**Required work**
[1] Summarize the article on AI image analysis for COVID-19 in two sentences.
[2] Proceed with the article on AI image analysis for COVID-19 from the point where it stops.

**Given passage**
* * *

Promising results were reported in 2020 for many artificial intelligence (AI)-based image analysis algorithms for COVID-19 applications. But none of these reports are sufficient to support the readiness of AI for clinical use, according to a new U.K. study.
In a literature review published online March 15 in Nature Machine Intelligence, researchers led by Michael Roberts, PhD, of the University of Cambridge in the U.K. detailed methodological flaws and/or underlying biases in all 62 scientific papers they reviewed on the use of AI in chest CT or chest radiography for COVID-19 patients.
These shortcomings included, for example, reliance on "Frankenstein" image datasets that are assembled from other datasets and given a new identity.
"In their current reported form, none of the machine-learning models included in this review are likely candidates for clinical translation for the diagnosis/prognosis of COVID-19," the authors wrote. "Higher-quality datasets, manuscripts with sufficient documentation to be reproducible and external validation are required to increase the likelihood of models being taken forward and integrated into future clinical trials to establish independent technical and clinical validation as well as cost-effectiveness."
None of the papers published from the review period of January 1 to October 3 met all three of the group's criteria:
- A sufficiently documented manuscript describing a reproducible method
- A method that follows best practice for developing a machine-learning model
- Sufficient external validation to justify the wider applicability of the method
"Many studies are hampered by issues with poor-quality data, poor application of machine-learning methodology, poor reproducibility and biases in study design," the authors wrote.
For example, several training datasets used pediatric images for their non-COVID-19 data and images from adults for their COVID-19 data.
"However, since children are far less likely to get COVID-19 than adults, all the machine-learning model could usefully do was to tell the difference between children and adults, since including images from children made the model highly biased," Roberts said in a statement from the University of Cambridge.

* * *

**Saved data entries**
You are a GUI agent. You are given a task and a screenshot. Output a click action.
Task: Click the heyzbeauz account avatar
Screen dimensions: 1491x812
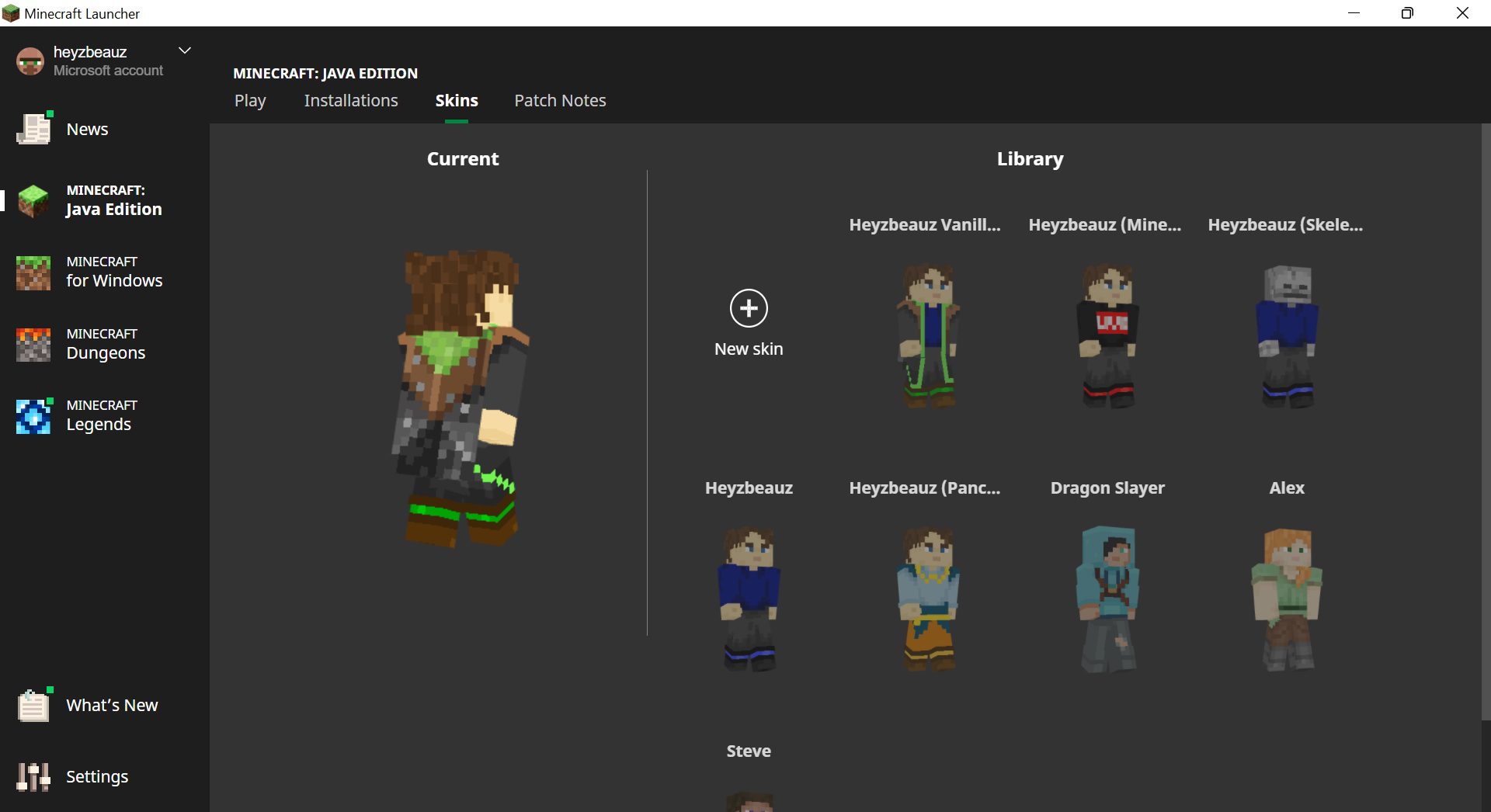click(x=30, y=61)
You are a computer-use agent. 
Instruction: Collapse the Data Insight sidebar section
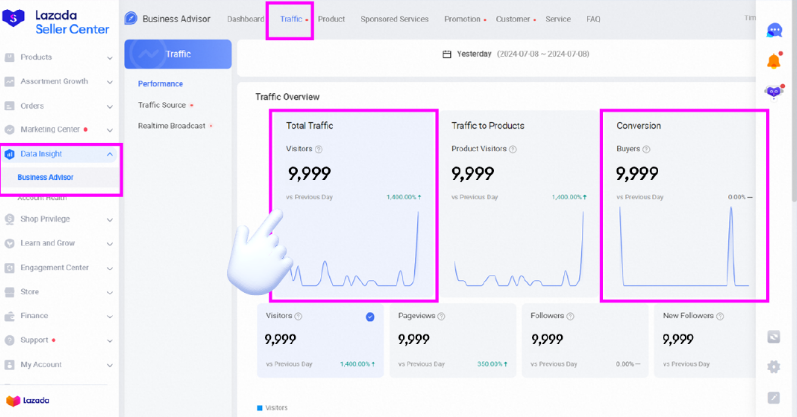point(60,154)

* * *

**Expected outputs**
[1] A literature review published in Nature Machine Intelligence and led by Michael Roberts of the University of Cambridge found methodological flaws or underlying biases in all 62 papers it examined on AI for COVID-19 chest CT or chest radiography. None of these papers met all three of the group's criteria, and the authors concluded that none of the models are likely candidates for clinical translation in their current reported form.

[2]
In addition, many of the models were trained on sample datasets that were too small to be effective, or the studies didn't specify where their data had come from. Also, the models may have been trained and tested on the same data or were based on publicly available "Frankenstein" datasets that had evolved and merged over time. This made it impossible to reproduce initial study results, according to the researchers.
The authors noted that the lack of involvement from radiologists and clinicians was another widespread flaw seen in many of the studies.
"Whether you're using machine learning to predict the weather or how a disease might progress, it's so important to make sure that different specialists are working together and speaking the same language, so the right problems can be focused on," Roberts said.
The researchers cautioned against the naive use of public datasets, which can lead to significant risk of bias. Datasets should be diverse and appropriately sized to make AI models useful for different demographic groups. Finally, independent external datasets should be curated, they said.
They also emphasized that manuscripts need to provide sufficient documentation to be reproducible. External validation is also required to increase the likelihood of models being integrated into future clinical trials needed to establish independent technical and clinical validation, as well as cost-effectiveness, according to the authors.